I saw The Blues Explosion live seven times between December 1994 and 1996 and they were always erratic, never played the same set twice, and were fantastic. Exhilarating, full of energy and most of those shows felt like they could go on for hours. Six times in NYC and even once in Cambridge, Mass while dodging the eggheads and frigid temps blowing off the River Chas. I saw them a final time in May, 1998 and…It was over. It wasn’t bad but only had merged into something else. The show had already been cancelled, postponed, then rescheduled and when they finally showed up, it was oddly low key with some of the new material featuring (gasp) actual singing! Lord have mercy and furthermore: what the fuck?! Couldn’t figger out what. Spencer didn’t have the low Rod Evans intonations anymore. Fuck. What happened to all the rough-hewn nonsense flying apart at the seams?! Guess they got too literal with actually learning the blues instead of lighting a rocket off-out-into-and through the outhouse and let the shit fall where it may.
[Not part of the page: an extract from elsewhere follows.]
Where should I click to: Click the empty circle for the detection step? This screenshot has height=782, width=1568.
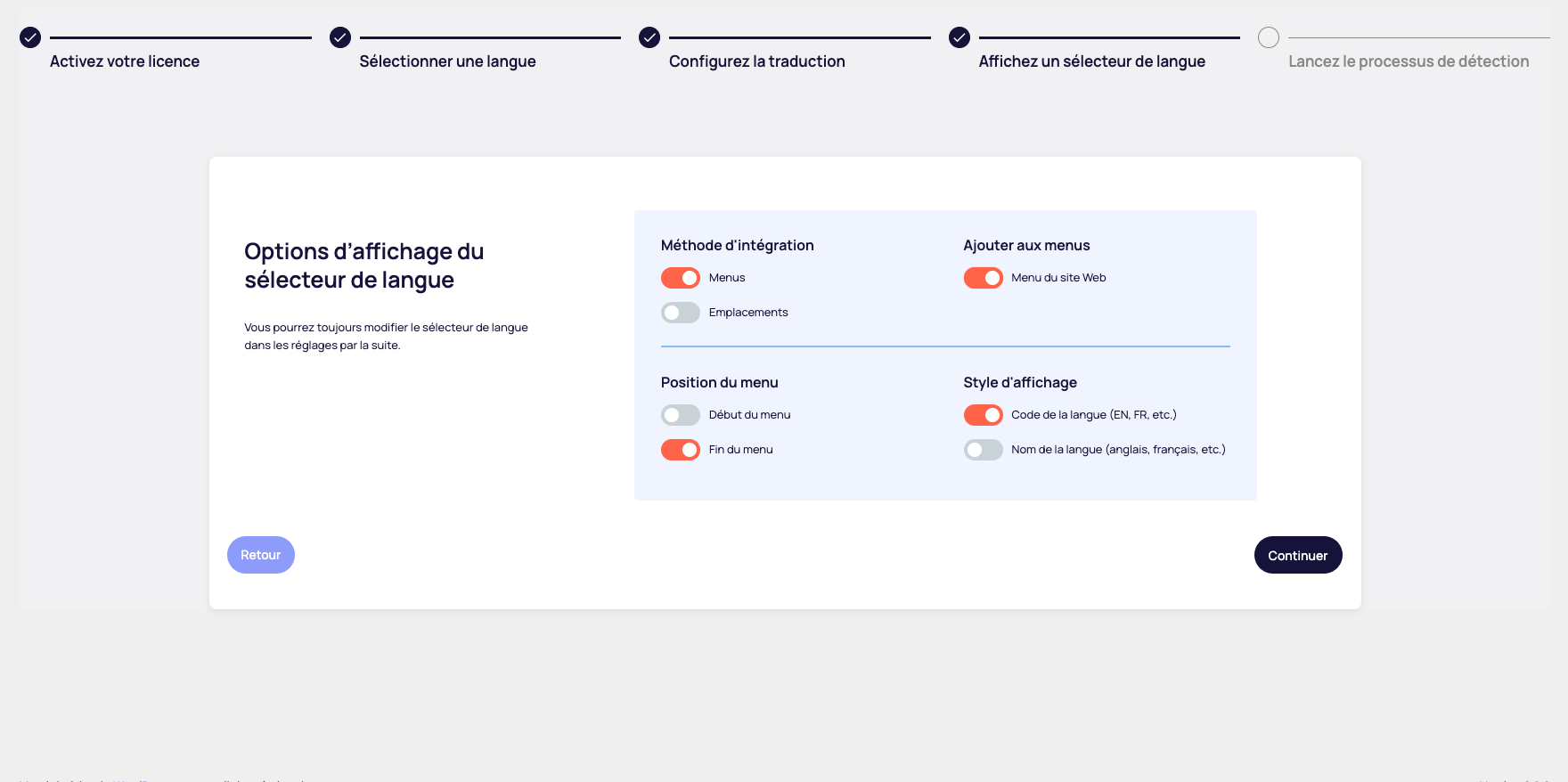(x=1269, y=37)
With that said, it was probably an off show. Hell, a year earlier they tore Australia a new one with THIS performance down under:

Ahh, but so what. It don’t matter. They left a trail of pumped up rock’n’roll with their shows, their songs, and their Crypt shit-kickin’ style rare for the mid to late nineties. And guess what/great thing is: they followed up ORANGE with a remix album that showed them to be well-suited for remix — even if its only purpose was to leave their sweaty grooves and sawtoothed riffs flapping on repeat in the breeze. Even most of their recording since ’94 have kicked ass in major ways but they never nailed it so very squarely as they did on ORANGE.